Dois dos quatro suspeitos se entregaram

No início da manhã desta terça-feira, Matheus Veríssimo Zoel Martins, de 19 anos, e João Gabriel Xavier Bertho, também de 19, se entregaram à Polícia Civil do Estado do Rio de Janeiro (PCERJ).

Veríssimo se entregou na 12ª Delegacia de Polícia (Copacabana), e João, na 1oª Delegacia de Polícia (Botafogo). Ambos tiveram o mandado de prisão cumprido. 

Bruno Felipe dos Santos Allegretti e Vitor Hugo Oliveira Simonin, de 18 anos, ainda não foram presos. O adolescente, que seria ex-namorado da vítima, também é considerado suspeito e segue foragido.

Após conclusão do inquérito policial, o Ministério Público (MPRJ) ofereceu denúncia, e o Tribunal de Justiça do Estado do Rio de Janeiro expediu mandados de prisão preventiva pela 1ª Vara Especializada em Crimes Contra Crianças e Adolescentes.

A Justiça decretou a prisão preventiva dos quatros maiores, que respondem por estupro qualificado cometido em concurso de pessoas. O adolescente responderá conforme o Estatuto da Criança e do Adolescente (ECA).

“Emboscada planejada”, diz delegado responsável

O estupro ocorreu em 31 de janeiro em um apartamento em Copacabana. A vítima é uma adolescente de 17 anos. 

Segundo a PCERJ, a vítima relatou que foi convidada por mensagem para ir ao apartamento de um amigo, em Copacabana, no dia 31 de janeiro. Ao chegar ao prédio, o suspeito menor de 18 anos insinuou que fariam “algo diferente”, o que foi prontamente recusado pela adolescente.

Segundo o delegado Ângelo Lajes, o caso foi uma “emboscada planejada”. A vítima teria sido atraída pelo ex-namorado, colega de escola, sob o pretexto de um encontro.

Conversas por aplicativo anexadas ao inquérito mostram que o menor de idade sugeriu que ela levasse uma amiga. Diante da negativa, afirmou que não haveria problema em ela ir sozinha.


Entenda a dinâmica do crime

  • De acordo com a polícia, ao chegar ao imóvel, a jovem foi levada a um quarto. Outros quatro rapazes entraram no cômodo e passaram a insistir para que ela mantivesse relações com eles.
  • Diante da recusa, os suspeitos teriam se despido e praticado atos libidinosos mediante violência física e psicológica.
  • A adolescente afirmou que foi segurada pelos cabelos, agredida com um chute na região abdominal e impedida de deixar o quarto.
  • Ela relatou que as agressões continuaram mesmo após pedir para que parassem.
  • Também afirmou que o adolescente perguntou se a mãe dela a via sem roupa – por causa das marcas em diferentes regiões do corpo, além de sangramentos.

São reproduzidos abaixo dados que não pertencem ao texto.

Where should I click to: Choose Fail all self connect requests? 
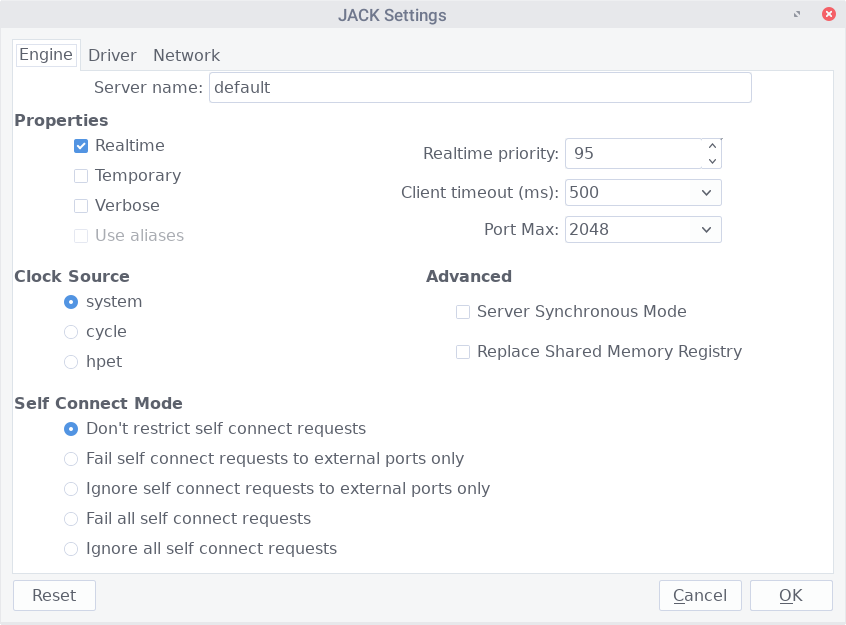[71, 519]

Câmeras de segurança registraram movimentação

As câmeras registraram a movimentação no corredor do sexto andar entre 19h24 e 20h42. As imagens mostram a chegada dos quatro jovens ao apartamento e, depois, a entrada da adolescente acompanhada do menor. Veja abaixo:

Após cerca de uma hora no interior do imóvel, a jovem deixa o local com o adolescente. Depois que ela sai do campo de visão, ele retorna ao apartamento e, em seguida, reaparece fazendo gestos interpretados pela polícia como de comemoração. Ele também teria sido filmado sorrindo.

O exame de corpo de delito apontou múltiplas lesões, como equimoses e escoriações na região dorsal, lateral do corpo e glútea, além de sangramento. Materiais biológicos foram coletados para exames genéticos e análise de DNA.

No sábado (28/2), a PCERJ realizou a Operação Não é Não para cumprir os mandados, mas os suspeitos não foram localizados. No caso do adolescente, foi expedido mandado de busca e apreensão, e o processo seguirá na Vara da Infância e da Adolescência.